If this all is even roughly right, China’s central bank isn’t failing to report its forward book to the IMF. The PBOC isn’t the one that is selling its foreign exchange reserves forward. The state banks are.

At the same time, one of China’s hidden buffers—the underlying foreign currency position of the large state institutions that had been building up what might be called China’s shadow reserve portfolio—is now being used in a new way to help stabilize the offshore market.

To be technical, a hidden long—the FX risk that the state institutions either didn’t hedge or hedged with the PBOC—is being reduced. To be more colloquial, China has used up a lot of ammunition in the market over the last year, but it also likely started with a bigger stockpile than most realized.

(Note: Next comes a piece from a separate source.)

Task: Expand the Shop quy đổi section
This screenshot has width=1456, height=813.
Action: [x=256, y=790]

* The $135 billion reserve outflow in the q3 balance of payments has attracted a bit of attention. That suggests an underlying monthly pace of reserve sales in q3 of about $40 billion a month. Some bank analysts have noted that there is a big gap between the balance of payments data and the change in headline reserves. That is true. But it also isn’t significant. The PBOC’s own balance sheet data for q3 suggested close to $110 billion in reserve sales (see this), and that is a better indicator. Other "proxies" that include the state banks show somewhat smaller sales, suggesting that the banks bought some foreign exchange off the books of the PBOC.

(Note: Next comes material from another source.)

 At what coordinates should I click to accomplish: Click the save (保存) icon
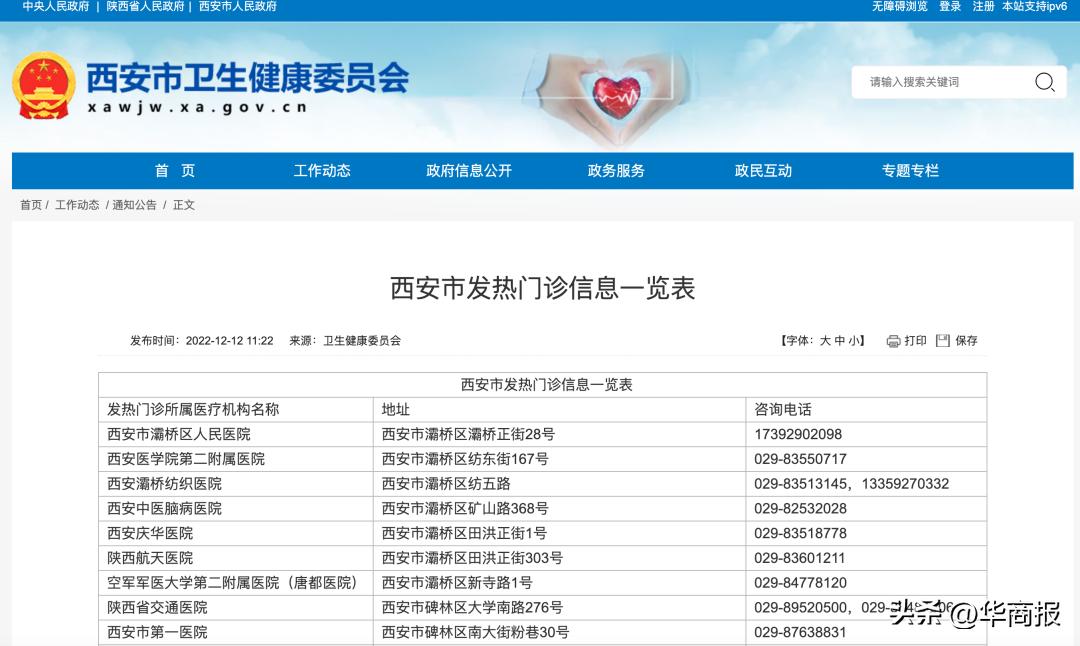point(942,340)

** My estimate of the growth in China’s state portfolio tracks closely to the cumulative current account surplus—or actually the cumulative surplus in the current account and the FDI balance—until the recent period. The balance of payments data clearly implies that a lot of actors, not just the central bank, built up a reasonably sized foreign portfolio from 2005 to 2014, and that overtime the nature of this portfolio shifted, with the CDB assuming a bigger role. I count other foreign assets, all portfolio outflows, and all bank “loans” to the world in the balance of payments (other, loans, assets) in my measure. Some of the portfolio outflows in particularly clearly come from the qualified domestic institutional investor program; that would reduce the total by $90 billion or so. I avoided this adjustment because of the added complexity—and because many of the portfolio outflows really map to periods when either the banks or the CIC were known to be buying external assets.

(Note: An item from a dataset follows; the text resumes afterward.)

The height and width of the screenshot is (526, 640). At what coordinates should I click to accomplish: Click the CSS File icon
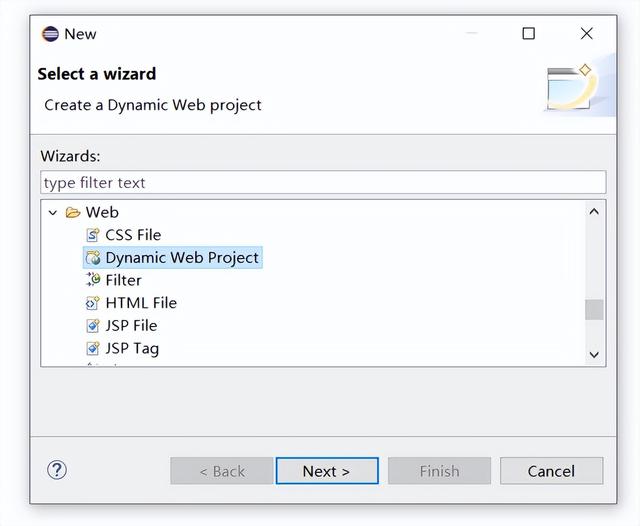click(x=93, y=235)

*** The PBOC’s data on the foreign currency balance sheet of the state banks used to report a line item, under funding sources, called “purchases and sales of foreign exchange.” Back in 2009, I thought this line item was explained by swaps the banks conducted with the PBOC, where they essentially swapped yuan for dollars. This was the funding source the banks used for the ill-fated foray in the global bond market in 2005 and 2006 for example. China stopped publishing this line item at the end of 2015. One way of understanding my thesis is more or less as follows: the state banks (and the CDB) previously were selling dollars forward to the central bank, and rolling that position—and the PBOC was in effect holding foreign currency risk off its balance sheet. That explains the growth over time in foreign currency funding from "purchases and sales" on the state banks balance sheet. And the PBOC no longer needs to take the other side of the trade, as the state banks can easily find other actors who want to take on the risk of yuan appreciation in return for the gains from yuan depreciation. (And the banks themselves do not want to make an outright bet on the yuan; they need to try to match their books). Incidentally, the China Development Bank appears to be part of the state commercial banks’ foreign currency balance sheet data set.The CDB has at times been viewed as a commercial bank and at times as a policy bank, but in the data, it is a commercial bank—hence the steady growth in overseas loans from 2010 on in the aggregate foreign currency balance sheet (link).